しかし勢いが収まれば、赤に戻ってなお未だ燃え続ける炎の中から先ほどと何ら変わらぬままのタカミチの姿がそこにある。

 酸素なども炎に取られて一瞬で消し炭になっていてもおかしくは無いはずなのだが、スーツの裾が焦げることすらもなく、全く保って健在で在る。

 赤く燃える炎よりもなお赤い光を放って輝くネクタイピンが、否応にも目に付く。おそらく結界系の高位の魔法道具なのだろう。

 

「……難儀よの。面倒このうえない」

 

 まだまだ長丁場になりそうな状況に、白露は嫌な顔をする。白露が放ったのは、規模こそ違えど二十年前にリョウメンスクナに仕掛けた術と同じ物。
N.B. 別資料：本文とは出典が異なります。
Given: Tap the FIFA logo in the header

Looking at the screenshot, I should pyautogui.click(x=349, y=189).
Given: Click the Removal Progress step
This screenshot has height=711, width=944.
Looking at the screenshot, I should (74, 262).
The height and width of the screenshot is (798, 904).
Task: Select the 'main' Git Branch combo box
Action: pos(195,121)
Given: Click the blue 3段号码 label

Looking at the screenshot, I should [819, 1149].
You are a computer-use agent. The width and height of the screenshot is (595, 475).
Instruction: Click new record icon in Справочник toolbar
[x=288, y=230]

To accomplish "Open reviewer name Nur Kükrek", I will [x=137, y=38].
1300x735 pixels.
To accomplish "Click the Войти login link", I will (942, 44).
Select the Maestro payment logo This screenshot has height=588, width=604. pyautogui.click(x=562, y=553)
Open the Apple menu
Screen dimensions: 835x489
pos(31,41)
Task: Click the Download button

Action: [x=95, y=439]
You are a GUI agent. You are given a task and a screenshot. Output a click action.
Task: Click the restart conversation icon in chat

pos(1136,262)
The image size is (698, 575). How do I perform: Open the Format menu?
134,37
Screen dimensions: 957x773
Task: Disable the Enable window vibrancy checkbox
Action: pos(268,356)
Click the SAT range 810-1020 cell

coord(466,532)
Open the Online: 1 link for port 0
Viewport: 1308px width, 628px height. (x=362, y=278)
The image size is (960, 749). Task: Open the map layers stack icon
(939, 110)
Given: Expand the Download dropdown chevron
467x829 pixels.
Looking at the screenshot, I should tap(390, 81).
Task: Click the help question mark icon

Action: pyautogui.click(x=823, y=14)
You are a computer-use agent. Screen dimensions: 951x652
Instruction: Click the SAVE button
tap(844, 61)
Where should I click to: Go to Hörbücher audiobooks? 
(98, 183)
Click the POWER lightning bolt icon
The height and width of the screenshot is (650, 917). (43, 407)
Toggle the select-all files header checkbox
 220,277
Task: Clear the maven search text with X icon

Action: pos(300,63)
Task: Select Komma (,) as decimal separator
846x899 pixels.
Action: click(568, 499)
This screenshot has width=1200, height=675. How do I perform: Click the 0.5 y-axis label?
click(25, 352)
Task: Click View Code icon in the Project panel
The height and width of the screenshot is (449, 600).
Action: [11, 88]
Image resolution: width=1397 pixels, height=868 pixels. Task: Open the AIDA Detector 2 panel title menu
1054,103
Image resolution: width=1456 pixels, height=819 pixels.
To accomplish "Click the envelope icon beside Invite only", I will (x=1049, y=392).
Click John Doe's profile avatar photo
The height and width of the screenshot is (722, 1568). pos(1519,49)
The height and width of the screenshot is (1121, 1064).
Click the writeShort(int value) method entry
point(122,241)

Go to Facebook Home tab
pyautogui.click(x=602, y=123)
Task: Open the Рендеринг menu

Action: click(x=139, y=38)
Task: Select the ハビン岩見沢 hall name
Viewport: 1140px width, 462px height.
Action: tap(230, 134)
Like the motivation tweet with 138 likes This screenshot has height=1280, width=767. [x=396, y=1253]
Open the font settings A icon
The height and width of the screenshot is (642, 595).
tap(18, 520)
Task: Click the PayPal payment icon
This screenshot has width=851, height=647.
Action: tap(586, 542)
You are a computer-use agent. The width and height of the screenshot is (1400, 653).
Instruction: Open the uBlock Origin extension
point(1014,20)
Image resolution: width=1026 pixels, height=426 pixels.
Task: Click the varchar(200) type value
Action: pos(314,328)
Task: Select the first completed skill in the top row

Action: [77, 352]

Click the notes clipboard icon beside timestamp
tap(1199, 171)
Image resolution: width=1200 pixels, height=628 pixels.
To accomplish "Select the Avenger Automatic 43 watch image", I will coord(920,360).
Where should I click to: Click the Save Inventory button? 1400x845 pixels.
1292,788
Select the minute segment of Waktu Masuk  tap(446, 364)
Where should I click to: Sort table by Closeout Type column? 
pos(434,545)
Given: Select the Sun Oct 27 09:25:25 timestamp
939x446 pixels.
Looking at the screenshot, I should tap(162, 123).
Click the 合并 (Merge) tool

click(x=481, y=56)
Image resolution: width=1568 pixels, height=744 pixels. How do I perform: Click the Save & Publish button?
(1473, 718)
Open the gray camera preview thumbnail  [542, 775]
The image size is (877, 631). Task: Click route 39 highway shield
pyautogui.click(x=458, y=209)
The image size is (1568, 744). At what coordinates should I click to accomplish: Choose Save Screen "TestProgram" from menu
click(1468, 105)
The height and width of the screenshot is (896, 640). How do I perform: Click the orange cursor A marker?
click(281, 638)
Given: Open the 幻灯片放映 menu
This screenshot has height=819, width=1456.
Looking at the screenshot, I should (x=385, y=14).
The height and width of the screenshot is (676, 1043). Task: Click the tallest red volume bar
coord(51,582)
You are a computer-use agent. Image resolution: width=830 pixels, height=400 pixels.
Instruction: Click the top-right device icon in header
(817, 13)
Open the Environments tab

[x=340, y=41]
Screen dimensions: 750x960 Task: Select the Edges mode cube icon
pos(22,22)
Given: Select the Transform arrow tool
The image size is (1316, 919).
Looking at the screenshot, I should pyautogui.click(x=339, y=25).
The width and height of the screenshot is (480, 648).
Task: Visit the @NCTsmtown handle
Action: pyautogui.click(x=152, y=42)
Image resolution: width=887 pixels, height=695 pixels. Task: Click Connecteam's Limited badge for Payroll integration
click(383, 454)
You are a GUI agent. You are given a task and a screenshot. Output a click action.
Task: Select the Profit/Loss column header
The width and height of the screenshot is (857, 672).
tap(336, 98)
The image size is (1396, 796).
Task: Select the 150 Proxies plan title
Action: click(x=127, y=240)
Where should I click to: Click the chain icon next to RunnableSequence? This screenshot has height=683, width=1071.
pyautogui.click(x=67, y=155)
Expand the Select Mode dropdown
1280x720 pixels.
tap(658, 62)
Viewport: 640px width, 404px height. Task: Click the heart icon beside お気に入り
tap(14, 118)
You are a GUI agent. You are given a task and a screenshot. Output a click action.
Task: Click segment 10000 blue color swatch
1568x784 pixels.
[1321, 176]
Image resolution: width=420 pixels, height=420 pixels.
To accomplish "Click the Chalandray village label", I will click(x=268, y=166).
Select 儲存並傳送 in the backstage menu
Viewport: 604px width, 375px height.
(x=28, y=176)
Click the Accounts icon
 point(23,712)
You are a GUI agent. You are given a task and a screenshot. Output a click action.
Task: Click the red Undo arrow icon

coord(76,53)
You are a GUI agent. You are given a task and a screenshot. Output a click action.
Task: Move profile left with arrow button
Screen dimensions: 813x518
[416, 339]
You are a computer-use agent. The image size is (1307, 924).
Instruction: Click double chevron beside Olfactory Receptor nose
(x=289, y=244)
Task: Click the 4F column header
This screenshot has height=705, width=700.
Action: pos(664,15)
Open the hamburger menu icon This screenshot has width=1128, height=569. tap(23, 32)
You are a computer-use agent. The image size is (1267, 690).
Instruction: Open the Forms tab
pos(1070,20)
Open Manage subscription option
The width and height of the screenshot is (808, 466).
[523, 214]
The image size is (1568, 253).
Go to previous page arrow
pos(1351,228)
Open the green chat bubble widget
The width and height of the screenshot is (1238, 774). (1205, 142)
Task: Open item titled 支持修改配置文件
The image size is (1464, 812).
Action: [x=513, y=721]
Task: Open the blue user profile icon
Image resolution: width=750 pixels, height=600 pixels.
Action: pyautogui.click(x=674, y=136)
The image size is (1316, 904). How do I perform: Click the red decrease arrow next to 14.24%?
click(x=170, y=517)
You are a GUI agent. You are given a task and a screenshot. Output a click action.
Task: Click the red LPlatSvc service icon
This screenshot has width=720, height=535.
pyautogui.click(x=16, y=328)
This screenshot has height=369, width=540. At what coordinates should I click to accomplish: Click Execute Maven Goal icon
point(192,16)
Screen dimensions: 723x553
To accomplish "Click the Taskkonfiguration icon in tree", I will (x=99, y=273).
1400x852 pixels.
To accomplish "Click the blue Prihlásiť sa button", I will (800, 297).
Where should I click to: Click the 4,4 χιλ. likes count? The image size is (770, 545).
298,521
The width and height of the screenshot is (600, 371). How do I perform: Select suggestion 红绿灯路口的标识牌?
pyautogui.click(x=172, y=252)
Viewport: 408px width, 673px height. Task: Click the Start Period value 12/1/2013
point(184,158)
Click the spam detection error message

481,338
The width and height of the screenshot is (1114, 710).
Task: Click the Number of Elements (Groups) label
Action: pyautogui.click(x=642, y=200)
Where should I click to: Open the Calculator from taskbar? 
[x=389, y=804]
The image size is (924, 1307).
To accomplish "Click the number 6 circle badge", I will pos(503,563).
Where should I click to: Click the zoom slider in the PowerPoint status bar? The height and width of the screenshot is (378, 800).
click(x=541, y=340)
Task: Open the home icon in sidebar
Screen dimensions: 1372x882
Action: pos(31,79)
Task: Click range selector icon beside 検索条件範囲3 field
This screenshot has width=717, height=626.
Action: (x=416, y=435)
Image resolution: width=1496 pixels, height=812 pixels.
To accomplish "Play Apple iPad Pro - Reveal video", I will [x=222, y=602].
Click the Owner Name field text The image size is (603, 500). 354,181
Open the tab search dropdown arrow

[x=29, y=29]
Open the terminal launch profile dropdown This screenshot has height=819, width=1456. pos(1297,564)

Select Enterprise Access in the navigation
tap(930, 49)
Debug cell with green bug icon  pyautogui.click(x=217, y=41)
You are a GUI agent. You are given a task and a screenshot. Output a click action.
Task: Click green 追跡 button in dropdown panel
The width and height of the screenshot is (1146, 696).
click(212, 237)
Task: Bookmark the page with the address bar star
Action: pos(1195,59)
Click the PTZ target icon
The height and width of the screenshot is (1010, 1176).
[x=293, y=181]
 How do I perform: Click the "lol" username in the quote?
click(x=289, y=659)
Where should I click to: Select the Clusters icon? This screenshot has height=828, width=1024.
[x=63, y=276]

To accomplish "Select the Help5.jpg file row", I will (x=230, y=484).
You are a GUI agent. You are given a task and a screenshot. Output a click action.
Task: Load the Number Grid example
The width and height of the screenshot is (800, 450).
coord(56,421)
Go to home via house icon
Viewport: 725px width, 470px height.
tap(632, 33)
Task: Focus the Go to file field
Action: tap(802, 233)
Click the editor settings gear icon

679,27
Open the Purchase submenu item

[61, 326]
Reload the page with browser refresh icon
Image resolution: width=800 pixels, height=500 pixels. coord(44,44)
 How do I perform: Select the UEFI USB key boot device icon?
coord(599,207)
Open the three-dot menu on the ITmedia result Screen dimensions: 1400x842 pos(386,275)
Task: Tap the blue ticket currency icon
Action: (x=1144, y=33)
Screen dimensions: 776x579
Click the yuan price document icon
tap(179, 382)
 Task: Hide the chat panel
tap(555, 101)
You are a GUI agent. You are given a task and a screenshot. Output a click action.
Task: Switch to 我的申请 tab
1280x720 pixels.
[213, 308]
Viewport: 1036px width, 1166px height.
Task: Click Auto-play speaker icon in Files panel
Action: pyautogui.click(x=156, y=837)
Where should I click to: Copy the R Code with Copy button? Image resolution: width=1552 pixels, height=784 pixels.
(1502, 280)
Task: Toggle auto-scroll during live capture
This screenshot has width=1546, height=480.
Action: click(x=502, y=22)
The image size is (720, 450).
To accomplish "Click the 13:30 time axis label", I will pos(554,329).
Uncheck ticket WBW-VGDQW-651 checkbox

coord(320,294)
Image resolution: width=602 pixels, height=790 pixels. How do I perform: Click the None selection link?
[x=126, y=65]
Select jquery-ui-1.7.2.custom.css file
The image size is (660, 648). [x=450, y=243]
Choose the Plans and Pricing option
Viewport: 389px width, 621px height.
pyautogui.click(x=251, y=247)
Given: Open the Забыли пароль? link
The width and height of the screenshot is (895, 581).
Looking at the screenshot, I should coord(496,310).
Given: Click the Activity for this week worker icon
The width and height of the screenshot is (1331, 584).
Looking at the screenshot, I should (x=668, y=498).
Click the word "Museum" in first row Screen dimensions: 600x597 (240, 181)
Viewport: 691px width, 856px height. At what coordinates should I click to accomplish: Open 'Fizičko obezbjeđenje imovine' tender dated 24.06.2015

それを防がれるとなると……と、ついと目線だけタカミチとは逆の方へ向ける。

 白露自身が突き崩すのが難しいのなら、何も自分一人でやる必要は無い、というよりか現状既に数人かがり、他の誰かが出来ればいい、のだが……

 

「さて、先ほどから機を窺って居る伴侶殿にもそろそろ決して欲しいのじゃが……京の小娘どもをこちらに連れてきておいた方が楽だったか、さて……」

 

 白露が期待を寄せて見たさよは、沈黙を続けていた。

 思いの外、タカミチが“硬い”のだ。

 

 最初の対艦攻撃用の術式がタカミチに無音拳の奥義で相殺されたことは、まだ予想の範囲内だった。

上級悪魔などを相手にしても平気で立ち回り、スーツ姿で戦場を闊歩できる、“現役”クラスとしては魔法世界トップレベルの人間。しかし裏を返せば戦闘で活躍している分だけ戦場に行けば情報収集が他の相手よりも比較的容易であったため、躱すことができない状況になれば大魔法級でも常識を越えて潰してくる。そう最初から考えられていた。だから、相殺されたこと自体は問題ではあるが、想定通りととれば収集した情報の分析が正確だったとプラスにもとれる。

 

問題なのは、詠唱魔法が使えないタカミチに予想以上の防御力があったということだ。それも、こちらのデータに無いような強力な魔法道具による、だ。

そのせいで、迎撃されない範囲攻撃まで通らないのだ。

あるいは職人が手間暇かけて丹精込めたワンオフの一点物であれば、あるいは危険な遺跡の奥深くから出てきたオーパーツじみた貴重な品であれば、まだいい。

最悪なのは、転移符のような高級品でありつつ、金に物をいわせればある程度の量をそろえられるような品だった場合だ。

 

 もしそうなら、一つ当たりどの程度の防御力があるのか。耐久力はどの程度か。幾つ用意してあるのか。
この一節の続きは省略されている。